Sabíamos que si caíamos dejábamos no solo a nuestros hijos a merced de un
futuro temible que sólo podíamos imaginar, sino que nos restaríamos a la lucha
que recién comenzaba.
La
magnitud de la pérdida, de la masacre, del desconcierto y la desconexión aún no
afloraban a nuestras mentes, a pesar de tanto análisis y previsión
anterior.
Con
Julián llevamos ese día a la Carolita, de cinco años, al hospital, dado que su garganta
presentaba un enorme e inexplicable bulto que apenas le permitía respirar.
Psicosomático,
nos dijeron. ¡Y cómo no! En diez días presenció, con sus enormes ojos,
allanamiento tras allanamiento de nuestra casa, buscándonos, ávidos de armas,
de delaciones, de compañeros ocultos. Cada rama de las Fuerzas armadas exhibió
sus armas largas, gritó, pateó los bolsones de los niños en busca de esas armas
que hasta hoy, treinta años después no nos llegan...
Nosotros,
lejos de ellos nada podíamos hacer. Nunca pudimos.
La
enfermedad de la niña era más que justificada.
Al
volver del Hospital, llevamos a la Carolita a un lugar que le encantaba. Era apasionada
por el pescado frito. Fuimos al “Venecia”. Sabíamos que el ambiente familiar la
consolaría.
Julián,
Gabriela y la Carolita, sentados en una acogedora mesa, bien trajeados y peinados,
ella taco alto y maquillaje, eran la visión encantadora de una familia de clase
media contenta, sin nada que temer.

### [Lista de actividades]
a) Responde según el fragmento:
(i) ¿Qué edad tenía la Carolita?
(ii) ¿Qué le dijeron en el hospital sobre el bulto de su garganta?
(iii) ¿A qué lugar la llevaron al volver del hospital?
b) Transcribe el pasaje del fragmento que va entre "Sabíamos que si" y "le permitía respirar.", ambos incluidos, y renombra a "Julián" como "Andrés".

### [Material proporcionado]

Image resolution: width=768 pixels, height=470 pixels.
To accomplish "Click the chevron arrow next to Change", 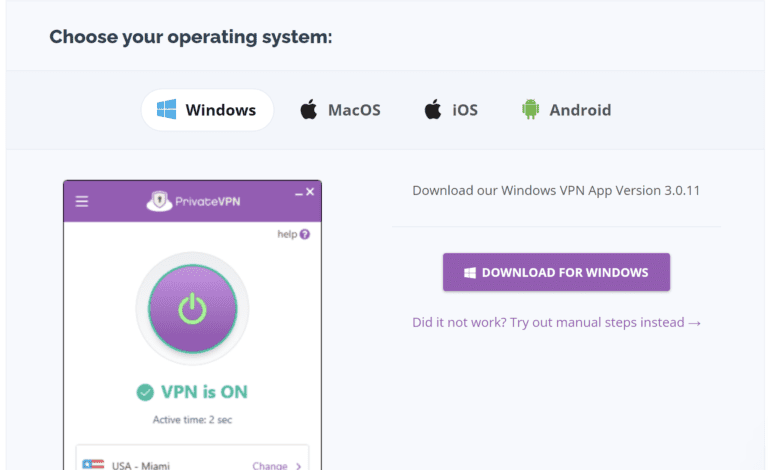I will pyautogui.click(x=298, y=465).
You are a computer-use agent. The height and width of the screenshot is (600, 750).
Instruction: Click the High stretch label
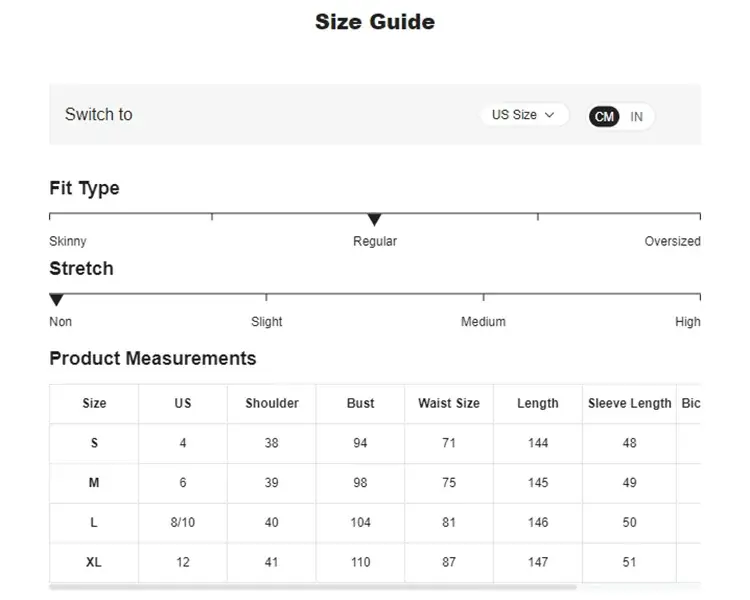pos(688,322)
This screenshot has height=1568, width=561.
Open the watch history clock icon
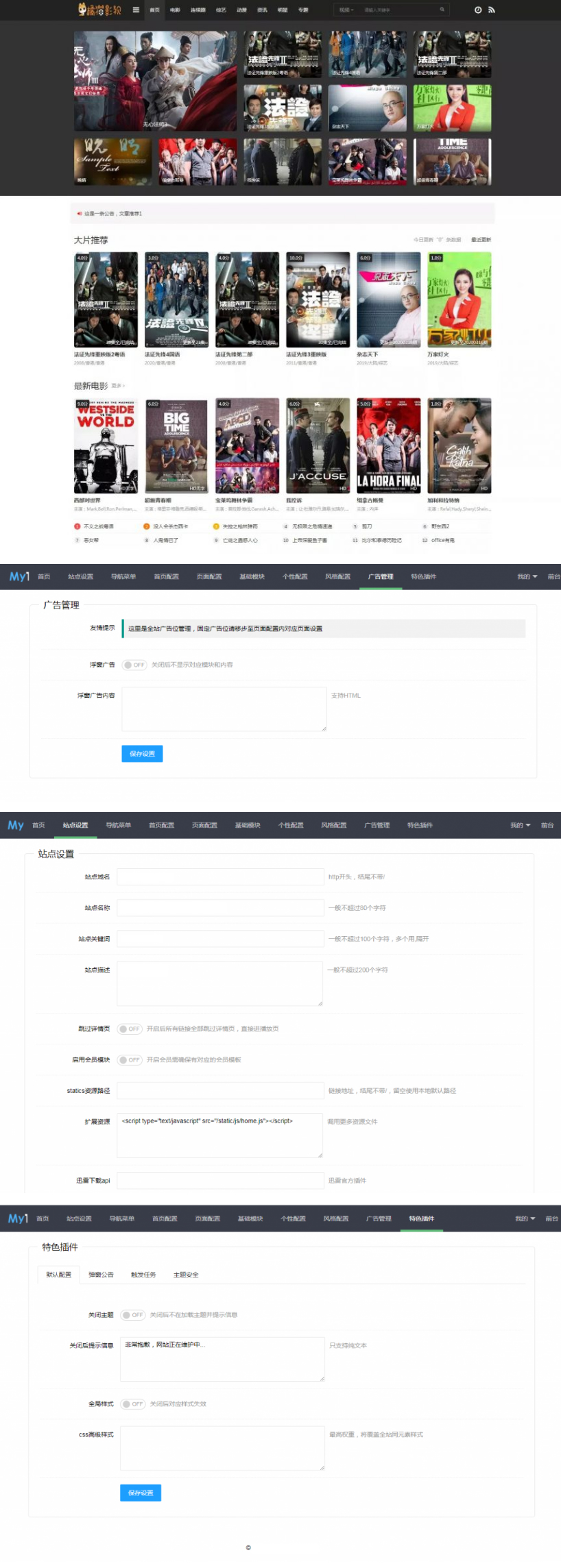(x=478, y=10)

### [Soluciones]
a)
(i) Cinco años.
(ii) Que era psicosomático.
(iii) Al "Venecia".

b)
Sabíamos que si caíamos dejábamos no solo a nuestros hijos a merced de un
futuro temible que sólo podíamos imaginar, sino que nos restaríamos a la lucha
que recién comenzaba.
La
magnitud de la pérdida, de la masacre, del desconcierto y la desconexión aún no
afloraban a nuestras mentes, a pesar de tanto análisis y previsión
anterior.
Con
Andrés llevamos ese día a la Carolita, de cinco años, al hospital, dado que su garganta
presentaba un enorme e inexplicable bulto que apenas le permitía respirar.